_What you have to do_
Every record shown below is to be output exactly.

╭─ Records for this exercise

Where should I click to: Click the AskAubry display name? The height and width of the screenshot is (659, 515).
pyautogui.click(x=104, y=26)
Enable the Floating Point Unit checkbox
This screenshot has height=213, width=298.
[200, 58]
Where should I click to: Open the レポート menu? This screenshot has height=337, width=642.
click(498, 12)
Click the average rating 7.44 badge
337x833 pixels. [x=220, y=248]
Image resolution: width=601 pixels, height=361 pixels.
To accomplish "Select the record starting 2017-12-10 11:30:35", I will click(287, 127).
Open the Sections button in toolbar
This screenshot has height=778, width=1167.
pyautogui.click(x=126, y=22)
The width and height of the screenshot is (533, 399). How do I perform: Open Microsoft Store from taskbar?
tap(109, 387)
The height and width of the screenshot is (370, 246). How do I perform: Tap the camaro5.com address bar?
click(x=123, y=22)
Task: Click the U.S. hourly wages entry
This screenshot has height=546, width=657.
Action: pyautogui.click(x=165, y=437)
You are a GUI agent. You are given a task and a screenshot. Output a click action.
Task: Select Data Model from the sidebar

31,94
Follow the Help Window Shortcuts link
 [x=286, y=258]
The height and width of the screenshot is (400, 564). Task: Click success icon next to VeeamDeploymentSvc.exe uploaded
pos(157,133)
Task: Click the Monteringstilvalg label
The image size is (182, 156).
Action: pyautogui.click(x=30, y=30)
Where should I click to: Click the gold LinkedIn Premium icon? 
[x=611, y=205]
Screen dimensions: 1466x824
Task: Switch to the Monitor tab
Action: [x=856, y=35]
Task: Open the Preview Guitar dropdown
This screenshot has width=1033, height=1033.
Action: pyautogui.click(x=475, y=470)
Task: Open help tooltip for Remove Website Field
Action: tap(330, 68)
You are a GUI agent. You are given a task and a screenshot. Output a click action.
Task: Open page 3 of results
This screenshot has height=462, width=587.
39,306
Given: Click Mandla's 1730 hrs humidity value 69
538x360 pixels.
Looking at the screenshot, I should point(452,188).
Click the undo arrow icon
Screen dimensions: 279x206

╰─

_Solution below_
Where should I click to: Click the AskAubry display name? The height and width of the screenshot is (659, 515).
pyautogui.click(x=104, y=26)
Enable the Floating Point Unit checkbox
This screenshot has height=213, width=298.
[200, 58]
Where should I click to: Open the レポート menu? This screenshot has height=337, width=642.
click(498, 12)
Click the average rating 7.44 badge
337x833 pixels. [x=220, y=248]
Image resolution: width=601 pixels, height=361 pixels.
To accomplish "Select the record starting 2017-12-10 11:30:35", I will click(287, 127).
Open the Sections button in toolbar
This screenshot has height=778, width=1167.
pyautogui.click(x=126, y=22)
The width and height of the screenshot is (533, 399). How do I perform: Open Microsoft Store from taskbar?
tap(109, 387)
The height and width of the screenshot is (370, 246). How do I perform: Tap the camaro5.com address bar?
click(x=123, y=22)
Task: Click the U.S. hourly wages entry
This screenshot has height=546, width=657.
Action: pyautogui.click(x=165, y=437)
You are a GUI agent. You are given a task and a screenshot. Output a click action.
Task: Select Data Model from the sidebar

31,94
Follow the Help Window Shortcuts link
 [x=286, y=258]
The height and width of the screenshot is (400, 564). Task: Click success icon next to VeeamDeploymentSvc.exe uploaded
pos(157,133)
Task: Click the Monteringstilvalg label
The image size is (182, 156).
Action: pyautogui.click(x=30, y=30)
Where should I click to: Click the gold LinkedIn Premium icon? 
[x=611, y=205]
Screen dimensions: 1466x824
Task: Switch to the Monitor tab
Action: [x=856, y=35]
Task: Open the Preview Guitar dropdown
This screenshot has width=1033, height=1033.
Action: pyautogui.click(x=475, y=470)
Task: Open help tooltip for Remove Website Field
Action: tap(330, 68)
You are a GUI agent. You are given a task and a screenshot. Output a click action.
Task: Open page 3 of results
This screenshot has height=462, width=587.
39,306
Given: Click Mandla's 1730 hrs humidity value 69
538x360 pixels.
Looking at the screenshot, I should point(452,188).
Click the undo arrow icon
Screen dimensions: 279x206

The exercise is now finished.